◆ **Supplied information**
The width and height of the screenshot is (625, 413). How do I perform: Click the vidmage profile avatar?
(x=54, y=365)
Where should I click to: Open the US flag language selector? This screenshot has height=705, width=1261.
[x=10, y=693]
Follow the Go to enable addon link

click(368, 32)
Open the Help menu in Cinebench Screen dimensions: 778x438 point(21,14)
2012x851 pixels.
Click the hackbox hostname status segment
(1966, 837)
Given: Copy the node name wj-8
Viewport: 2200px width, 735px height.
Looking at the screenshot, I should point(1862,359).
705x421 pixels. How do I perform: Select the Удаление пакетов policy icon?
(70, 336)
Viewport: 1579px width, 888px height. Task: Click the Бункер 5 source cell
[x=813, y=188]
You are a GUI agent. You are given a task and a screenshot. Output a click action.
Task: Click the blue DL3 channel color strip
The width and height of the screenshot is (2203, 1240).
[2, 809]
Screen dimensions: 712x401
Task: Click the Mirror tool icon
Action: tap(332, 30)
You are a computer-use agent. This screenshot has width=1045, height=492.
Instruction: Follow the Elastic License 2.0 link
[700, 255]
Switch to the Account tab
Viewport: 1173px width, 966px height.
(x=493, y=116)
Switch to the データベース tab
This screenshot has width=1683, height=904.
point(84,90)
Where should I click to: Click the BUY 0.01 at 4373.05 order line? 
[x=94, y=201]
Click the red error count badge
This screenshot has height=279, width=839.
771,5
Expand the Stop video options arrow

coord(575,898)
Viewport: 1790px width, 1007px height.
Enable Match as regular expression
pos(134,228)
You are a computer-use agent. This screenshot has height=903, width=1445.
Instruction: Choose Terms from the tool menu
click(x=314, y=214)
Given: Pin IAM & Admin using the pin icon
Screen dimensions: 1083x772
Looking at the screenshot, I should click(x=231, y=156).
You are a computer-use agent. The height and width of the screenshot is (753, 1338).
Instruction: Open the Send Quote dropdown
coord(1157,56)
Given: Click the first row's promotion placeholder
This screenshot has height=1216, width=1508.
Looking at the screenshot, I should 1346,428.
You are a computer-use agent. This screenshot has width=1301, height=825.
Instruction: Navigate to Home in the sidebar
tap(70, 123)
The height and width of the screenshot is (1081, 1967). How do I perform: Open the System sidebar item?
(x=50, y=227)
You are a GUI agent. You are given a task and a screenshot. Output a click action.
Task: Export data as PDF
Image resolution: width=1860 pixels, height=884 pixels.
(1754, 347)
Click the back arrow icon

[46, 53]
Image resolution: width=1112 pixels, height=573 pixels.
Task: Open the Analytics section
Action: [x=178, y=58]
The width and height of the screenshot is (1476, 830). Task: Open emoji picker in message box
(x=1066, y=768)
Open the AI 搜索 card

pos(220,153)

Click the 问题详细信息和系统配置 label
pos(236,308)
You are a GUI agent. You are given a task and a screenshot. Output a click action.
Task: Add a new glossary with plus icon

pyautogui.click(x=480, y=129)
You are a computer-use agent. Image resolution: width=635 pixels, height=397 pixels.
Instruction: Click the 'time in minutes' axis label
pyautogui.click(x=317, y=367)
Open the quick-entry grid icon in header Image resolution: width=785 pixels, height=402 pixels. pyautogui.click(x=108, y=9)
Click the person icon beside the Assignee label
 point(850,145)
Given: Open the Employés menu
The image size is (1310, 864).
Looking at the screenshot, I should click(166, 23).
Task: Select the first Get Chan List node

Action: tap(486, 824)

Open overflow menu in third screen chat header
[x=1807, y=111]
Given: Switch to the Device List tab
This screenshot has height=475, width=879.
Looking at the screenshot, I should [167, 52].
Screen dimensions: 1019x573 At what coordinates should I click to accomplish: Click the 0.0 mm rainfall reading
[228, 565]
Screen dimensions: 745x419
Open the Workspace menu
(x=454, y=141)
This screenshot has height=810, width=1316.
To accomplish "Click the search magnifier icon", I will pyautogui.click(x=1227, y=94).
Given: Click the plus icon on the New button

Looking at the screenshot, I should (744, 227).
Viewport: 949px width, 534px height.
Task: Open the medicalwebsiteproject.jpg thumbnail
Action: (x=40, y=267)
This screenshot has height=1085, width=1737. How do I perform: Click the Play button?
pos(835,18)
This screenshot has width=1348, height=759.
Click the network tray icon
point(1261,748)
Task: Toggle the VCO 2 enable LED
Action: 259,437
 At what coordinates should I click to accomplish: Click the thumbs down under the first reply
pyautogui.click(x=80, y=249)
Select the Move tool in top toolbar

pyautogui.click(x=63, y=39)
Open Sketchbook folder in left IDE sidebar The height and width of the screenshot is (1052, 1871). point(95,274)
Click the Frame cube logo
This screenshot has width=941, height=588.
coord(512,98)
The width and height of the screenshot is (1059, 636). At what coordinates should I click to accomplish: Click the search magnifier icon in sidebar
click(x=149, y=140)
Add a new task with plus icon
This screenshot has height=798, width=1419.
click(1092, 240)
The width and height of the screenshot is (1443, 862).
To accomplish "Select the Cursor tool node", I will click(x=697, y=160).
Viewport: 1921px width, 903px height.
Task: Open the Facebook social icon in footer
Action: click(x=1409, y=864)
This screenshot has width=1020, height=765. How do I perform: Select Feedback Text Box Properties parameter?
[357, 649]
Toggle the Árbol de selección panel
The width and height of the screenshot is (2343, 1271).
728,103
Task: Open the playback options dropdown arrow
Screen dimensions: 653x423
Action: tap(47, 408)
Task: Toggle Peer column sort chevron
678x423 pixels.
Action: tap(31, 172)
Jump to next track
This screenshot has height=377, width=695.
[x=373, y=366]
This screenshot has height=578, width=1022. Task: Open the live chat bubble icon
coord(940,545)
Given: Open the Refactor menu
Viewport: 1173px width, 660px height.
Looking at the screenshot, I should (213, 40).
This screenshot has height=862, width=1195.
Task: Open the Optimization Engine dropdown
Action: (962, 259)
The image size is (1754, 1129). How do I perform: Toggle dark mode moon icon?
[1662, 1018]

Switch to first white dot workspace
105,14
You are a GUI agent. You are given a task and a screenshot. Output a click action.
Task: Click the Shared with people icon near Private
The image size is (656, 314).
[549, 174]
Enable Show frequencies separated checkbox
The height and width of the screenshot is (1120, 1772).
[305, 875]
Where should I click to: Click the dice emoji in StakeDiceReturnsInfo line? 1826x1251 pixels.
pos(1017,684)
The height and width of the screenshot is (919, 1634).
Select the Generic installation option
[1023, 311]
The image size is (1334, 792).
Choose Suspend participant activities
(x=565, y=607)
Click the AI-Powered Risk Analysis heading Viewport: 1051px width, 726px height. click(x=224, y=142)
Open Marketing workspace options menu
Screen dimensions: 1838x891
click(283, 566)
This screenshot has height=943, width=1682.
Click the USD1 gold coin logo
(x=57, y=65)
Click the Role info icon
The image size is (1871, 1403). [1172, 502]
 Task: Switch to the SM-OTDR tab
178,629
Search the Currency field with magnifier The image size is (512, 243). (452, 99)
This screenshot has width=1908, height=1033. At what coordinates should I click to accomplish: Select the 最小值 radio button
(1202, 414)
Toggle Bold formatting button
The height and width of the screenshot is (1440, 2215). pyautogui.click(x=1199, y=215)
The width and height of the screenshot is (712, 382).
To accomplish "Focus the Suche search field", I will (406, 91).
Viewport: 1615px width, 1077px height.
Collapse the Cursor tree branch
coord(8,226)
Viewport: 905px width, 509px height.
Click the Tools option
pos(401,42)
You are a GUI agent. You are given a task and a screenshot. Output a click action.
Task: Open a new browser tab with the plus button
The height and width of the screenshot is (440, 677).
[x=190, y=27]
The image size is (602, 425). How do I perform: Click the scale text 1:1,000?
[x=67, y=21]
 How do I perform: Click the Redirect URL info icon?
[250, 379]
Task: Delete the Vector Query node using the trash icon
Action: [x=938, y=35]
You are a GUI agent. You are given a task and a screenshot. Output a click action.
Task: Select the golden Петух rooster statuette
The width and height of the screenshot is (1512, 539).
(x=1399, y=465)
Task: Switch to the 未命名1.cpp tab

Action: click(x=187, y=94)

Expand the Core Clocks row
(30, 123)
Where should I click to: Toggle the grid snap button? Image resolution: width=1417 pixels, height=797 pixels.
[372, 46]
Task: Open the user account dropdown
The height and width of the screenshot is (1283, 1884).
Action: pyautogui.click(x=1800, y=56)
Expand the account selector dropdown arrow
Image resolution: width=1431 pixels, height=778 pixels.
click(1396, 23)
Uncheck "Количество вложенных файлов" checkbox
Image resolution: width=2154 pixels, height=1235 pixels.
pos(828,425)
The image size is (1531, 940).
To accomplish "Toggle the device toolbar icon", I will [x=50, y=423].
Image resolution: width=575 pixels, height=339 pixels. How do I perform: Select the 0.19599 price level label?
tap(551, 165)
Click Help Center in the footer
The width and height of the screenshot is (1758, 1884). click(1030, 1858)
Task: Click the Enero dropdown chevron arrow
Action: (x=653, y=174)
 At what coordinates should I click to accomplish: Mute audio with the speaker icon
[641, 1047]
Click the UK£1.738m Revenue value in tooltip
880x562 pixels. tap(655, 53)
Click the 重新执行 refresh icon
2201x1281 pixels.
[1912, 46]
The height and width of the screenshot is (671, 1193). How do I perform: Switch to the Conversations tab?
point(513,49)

◆ **What is expected**
Beginning with the top line of the data above, output every line exactly until the one that contains "2012x851 pixels.", and include that one too.

◆ **Final answer**
The width and height of the screenshot is (625, 413). How do I perform: Click the vidmage profile avatar?
(x=54, y=365)
Where should I click to: Open the US flag language selector? This screenshot has height=705, width=1261.
[x=10, y=693]
Follow the Go to enable addon link

click(368, 32)
Open the Help menu in Cinebench Screen dimensions: 778x438 point(21,14)
2012x851 pixels.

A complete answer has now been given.